14Ns21/17z•OGH 14Ns21/17z
Der Oberste Gerichtshof hat am 6. April 2017 durch den Senatspräsidenten des Obersten Gerichtshofs Dr. Philipp als Vorsitzenden sowie die Hofrätin des Obersten Gerichtshofs Mag. Hetlinger und den Hofrat des Obersten Gerichtshofs Dr. Nordmeyer in der Strafsache gegen Ing.

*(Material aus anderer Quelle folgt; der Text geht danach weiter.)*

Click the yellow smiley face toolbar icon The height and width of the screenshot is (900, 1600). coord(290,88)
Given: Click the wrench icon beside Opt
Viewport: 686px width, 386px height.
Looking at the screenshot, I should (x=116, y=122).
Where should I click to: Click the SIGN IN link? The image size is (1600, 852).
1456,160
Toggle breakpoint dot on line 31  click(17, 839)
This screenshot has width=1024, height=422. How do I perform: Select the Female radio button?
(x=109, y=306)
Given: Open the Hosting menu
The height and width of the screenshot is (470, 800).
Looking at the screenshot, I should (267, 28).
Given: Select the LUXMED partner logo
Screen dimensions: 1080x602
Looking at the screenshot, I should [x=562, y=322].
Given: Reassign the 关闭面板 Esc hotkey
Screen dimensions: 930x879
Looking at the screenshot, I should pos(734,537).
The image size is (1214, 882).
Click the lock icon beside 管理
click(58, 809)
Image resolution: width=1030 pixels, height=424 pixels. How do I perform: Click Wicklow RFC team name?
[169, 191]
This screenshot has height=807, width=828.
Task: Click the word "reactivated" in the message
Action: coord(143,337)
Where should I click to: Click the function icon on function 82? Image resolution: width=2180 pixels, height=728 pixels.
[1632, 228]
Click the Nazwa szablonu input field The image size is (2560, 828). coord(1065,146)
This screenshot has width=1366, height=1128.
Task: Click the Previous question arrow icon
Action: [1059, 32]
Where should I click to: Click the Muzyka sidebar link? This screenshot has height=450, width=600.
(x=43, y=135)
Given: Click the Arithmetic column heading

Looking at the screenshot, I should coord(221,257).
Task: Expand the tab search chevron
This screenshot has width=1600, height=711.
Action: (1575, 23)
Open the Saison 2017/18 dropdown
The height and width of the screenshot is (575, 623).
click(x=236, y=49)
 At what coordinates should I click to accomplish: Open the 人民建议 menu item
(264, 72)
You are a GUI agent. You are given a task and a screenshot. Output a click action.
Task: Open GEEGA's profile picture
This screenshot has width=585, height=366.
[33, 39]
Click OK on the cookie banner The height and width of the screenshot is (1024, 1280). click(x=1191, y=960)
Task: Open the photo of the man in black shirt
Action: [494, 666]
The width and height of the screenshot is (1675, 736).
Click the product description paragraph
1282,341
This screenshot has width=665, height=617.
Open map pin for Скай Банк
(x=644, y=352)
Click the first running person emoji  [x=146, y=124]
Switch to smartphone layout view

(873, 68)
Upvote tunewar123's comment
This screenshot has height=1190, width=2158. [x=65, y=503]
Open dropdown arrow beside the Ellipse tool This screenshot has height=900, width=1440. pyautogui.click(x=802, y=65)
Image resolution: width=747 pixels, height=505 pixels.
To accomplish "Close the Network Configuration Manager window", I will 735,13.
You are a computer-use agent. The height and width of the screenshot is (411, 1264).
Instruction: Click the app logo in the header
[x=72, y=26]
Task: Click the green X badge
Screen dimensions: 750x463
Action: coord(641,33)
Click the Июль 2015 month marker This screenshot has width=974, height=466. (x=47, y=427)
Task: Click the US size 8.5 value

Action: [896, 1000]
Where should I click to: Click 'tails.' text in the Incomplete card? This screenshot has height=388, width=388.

Christian B***** wegen des Verbrechens des gewerbsmäßig schweren Betrugs nach §§ 146, 147 Abs 2, 148 zweiter Fall StGB, AZ 14 Hv 10/17d des Landesgerichts für Strafsachen Graz über den Antrag des Angeklagten auf Delegierung nach Anhörung der Generalprokuratur gemäß § 60 Abs 1 Satz 2 OGHGeo. 2005 den
Beschluss
gefasst:
Dem Antrag wird nicht Folge gegeben.
Die Akten werden dem Oberlandesgericht Graz zurückgestellt.
Gründe:
Der Antrag nennt keinen wichtigen Grund im Sinn des § 39 Abs 1 StPO. Zudem ist die Notwendigkeit der Vernehmung mehrerer Zeugen, die nach der Aktenlage ihren Wohnsitz in oder nahe dem Sprengel des vorlegenden Gerichts haben, in der Hauptverhandlung nicht auszuschließen.